Ah, eu acho que a escola tem uma autonomia maior, né? Tem uma verba engessada (se referindo as [im]possibilidades legais de uso destes recursos), mas você tem uma autonomia, você decide com o
Fonte: Adaptado com base em VIANA, 2015, p. 278.
É importante observar que os cinco diretores entrevistados afirmam que não houve falta de recursos para despesas de caráter pedagógico, com exemplos sobre a diferente realidade da escola quando não dispunham de recursos financeiros descentralizados, se referindo ao período anterior ao PDDE (criado em 1995) e ao PTRF (criado em 2006), exemplificando sobre os benefícios materiais trazidos por estes recursos, possibilitando a compra de materiais de consumo e permanentes (conforme exemplo da diretora do CIEJA: TV, DVD, Data-show), ou mesmo de pequenas reformas.
Porém, os entrevistados comentaram sobre a insuficiência de recursos para gastos com reformas estruturais da escola, que teriam valor maior de R$8 mil reais – que é superior ao limite permitido pelas leis que regulamentam a Verba de Adiantamento, o PTRF e o PDDE. Neste sentido, tais reformas acarretariam em processo normal de aplicação (incluindo os procedimentos de empenho, licitação e pagamento), o qual deve ser feito por parte da PMSP, correspondendo à forma centralizada de uso do recurso público em que, portanto, o gasto não é feito em âmbito escolar, mas em âmbito central, a partir da SME (conforme a Lei 8.666/1993, que estabelece normas gerais sobre licitações e contratos administrativos).

**Instruções:**
A. Reescreva de forma mais concisa o parágrafo do texto sobre recursos escolares que começa com "Porém, os entrevistados comentaram", preservando os fatos principais.
B. Extraia do texto sobre recursos escolares, sem nenhuma alteração, o trecho que vai de "Porém, os entrevistados" até "e contratos administrativos).", inclusive.
O material a seguir não tem relação com o texto sobre recursos escolares.

**Material:**
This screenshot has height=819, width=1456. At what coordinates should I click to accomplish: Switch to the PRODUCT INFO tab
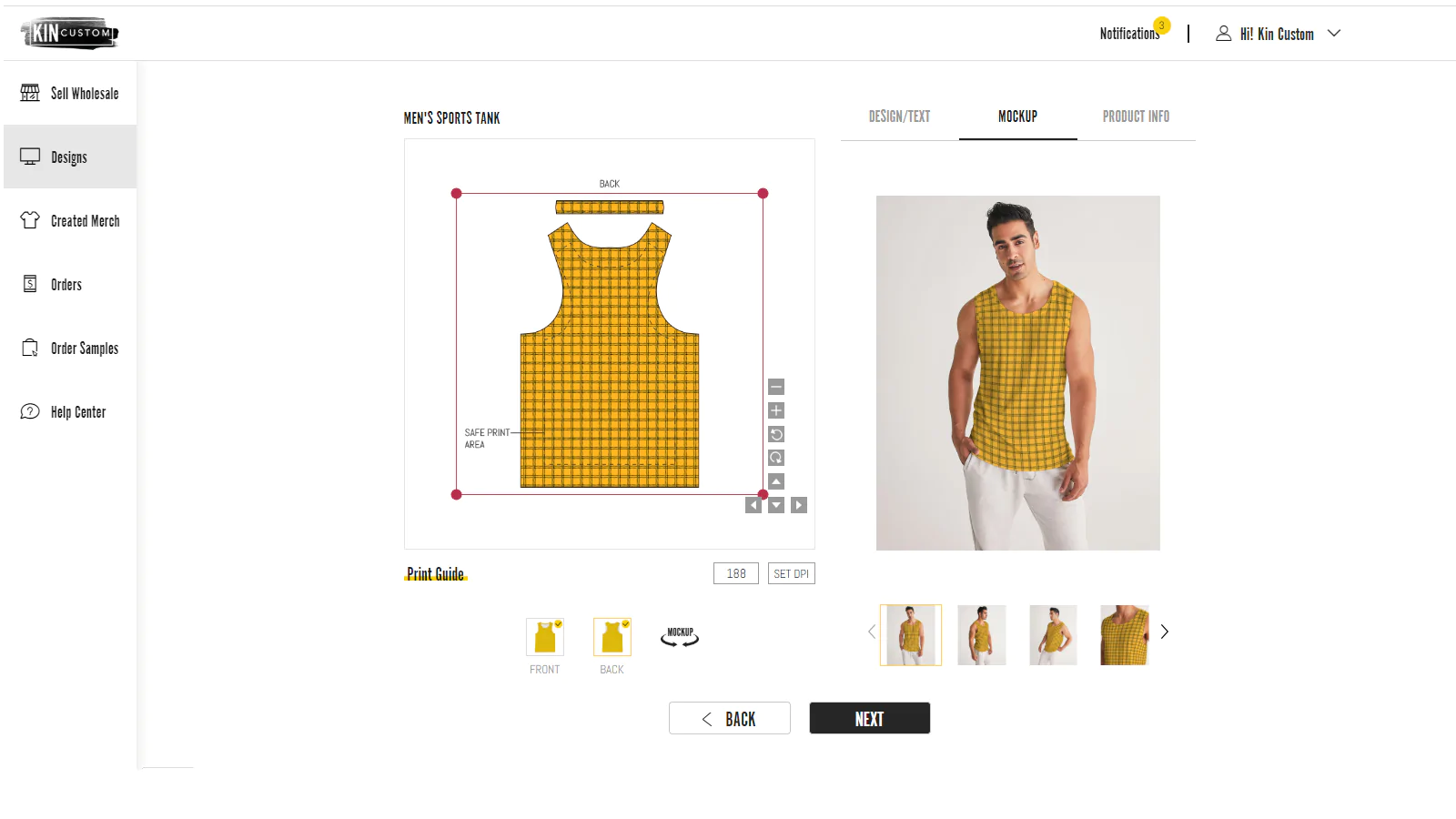click(1136, 116)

**Respostas:**
A. Os entrevistados disseram que os recursos não bastam para reformas estruturais da escola. Essas reformas custariam mais de R$8 mil, valor acima do limite permitido pelas leis da Verba de Adiantamento, do PTRF e do PDDE. Por isso, elas exigiriam o processo normal de aplicação, com empenho, licitação e pagamento. Esse processo cabe à PMSP e é feito de forma centralizada, a partir da SME, e não no âmbito escolar, conforme a Lei 8.666/1993.

B.
Porém, os entrevistados comentaram sobre a insuficiência de recursos para gastos com reformas estruturais da escola, que teriam valor maior de R$8 mil reais – que é superior ao limite permitido pelas leis que regulamentam a Verba de Adiantamento, o PTRF e o PDDE. Neste sentido, tais reformas acarretariam em processo normal de aplicação (incluindo os procedimentos de empenho, licitação e pagamento), o qual deve ser feito por parte da PMSP, correspondendo à forma centralizada de uso do recurso público em que, portanto, o gasto não é feito em âmbito escolar, mas em âmbito central, a partir da SME (conforme a Lei 8.666/1993, que estabelece normas gerais sobre licitações e contratos administrativos).